By Alex Cragun, Staff Writer

Vice president of Human Resources Loretta Harper will retire at the end of the month after 36 years of working in higher education.

Joan Gines, associate vice president of the U Division of Human Resources, said Harper is a talented worker and will be missed when she retires Aug. 29.

“I have worked in the Human Resources field for 30 years and have never before encountered an HR professional (of) the same caliber as Loretta Harper,” Gines said.

Since her appointment in 2000, Harper has established the Well-U benefits program and Employee Appreciation Day, and consolidated the former Human Resource branches into one division for all U employees.

“(Loretta Harper has transformed) Human Resources at the University in myriad ways that have significantly improved our work environment and our benefits,” said U President Michael Young in a statement.

Harper has received many awards in recognition of her work, but said the success of those she has affected is a much greater reward.

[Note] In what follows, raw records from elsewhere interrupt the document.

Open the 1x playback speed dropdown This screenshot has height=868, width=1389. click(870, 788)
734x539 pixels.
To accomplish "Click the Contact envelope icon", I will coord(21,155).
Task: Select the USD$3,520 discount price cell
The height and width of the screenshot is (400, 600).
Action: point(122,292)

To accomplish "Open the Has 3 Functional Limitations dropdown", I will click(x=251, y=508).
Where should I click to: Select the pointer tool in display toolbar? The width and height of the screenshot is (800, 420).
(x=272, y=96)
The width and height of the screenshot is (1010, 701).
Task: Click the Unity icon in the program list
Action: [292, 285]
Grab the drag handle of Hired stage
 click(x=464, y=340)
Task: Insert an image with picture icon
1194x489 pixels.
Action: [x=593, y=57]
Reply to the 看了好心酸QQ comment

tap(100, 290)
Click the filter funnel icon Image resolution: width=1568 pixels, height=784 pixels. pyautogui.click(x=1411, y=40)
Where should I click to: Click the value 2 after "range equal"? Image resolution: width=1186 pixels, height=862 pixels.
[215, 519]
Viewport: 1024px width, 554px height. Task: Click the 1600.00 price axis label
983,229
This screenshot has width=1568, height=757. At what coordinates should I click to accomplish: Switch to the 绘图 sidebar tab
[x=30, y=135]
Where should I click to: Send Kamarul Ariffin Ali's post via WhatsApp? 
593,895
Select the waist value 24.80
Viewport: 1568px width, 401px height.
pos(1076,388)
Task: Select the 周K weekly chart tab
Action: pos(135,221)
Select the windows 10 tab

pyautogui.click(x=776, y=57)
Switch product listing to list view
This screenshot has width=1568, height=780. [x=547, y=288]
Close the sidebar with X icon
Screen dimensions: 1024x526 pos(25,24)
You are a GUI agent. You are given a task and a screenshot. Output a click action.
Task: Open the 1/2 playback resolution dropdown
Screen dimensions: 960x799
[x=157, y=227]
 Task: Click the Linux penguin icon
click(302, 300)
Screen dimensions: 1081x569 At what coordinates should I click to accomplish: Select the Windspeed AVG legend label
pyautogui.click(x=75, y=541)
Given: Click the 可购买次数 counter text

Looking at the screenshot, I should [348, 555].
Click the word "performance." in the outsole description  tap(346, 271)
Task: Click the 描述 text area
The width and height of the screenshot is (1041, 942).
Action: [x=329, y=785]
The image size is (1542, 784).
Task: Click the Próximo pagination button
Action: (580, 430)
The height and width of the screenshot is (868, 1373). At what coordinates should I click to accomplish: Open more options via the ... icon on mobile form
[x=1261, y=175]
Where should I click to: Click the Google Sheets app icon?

“The highlights of my career have been to provide leadership in a manner that allows others to succeed and reach their full potential,” Harper said in a statement.

Harper received the Excellence in Human Resources Practice Award, a nationally recognized award in the field, by the College and University Professional Association for HR.

As vice president of human resources, Harper is responsible for all human resources for academic, administrative and health related areas.

“Her cell phone is always turned on,” said Terri Crow, executive assistant for Human Resources. “Her work days are not limited to the standard work schedule-it’s unpredictable and busy.”

Following her retirement, Harper plans to move to her home state of Georgia to spend more time with family and pursue neglected hobbies and interests.

Barbara Snyder, vice president of student affairs, will begin interviewing for Harper’s replacement in September. According to many who worked closely with Harper, this will be a difficult find.

Tom Loveridge, associate vice president for human resources, said that Harper was an asset to the department.

“Under (Harper’s) guidance and direction, Human Resources has taken giant steps forward in virtually every area,” he said. “She will be deeply missed by all of us who have had the privilege of working with her.”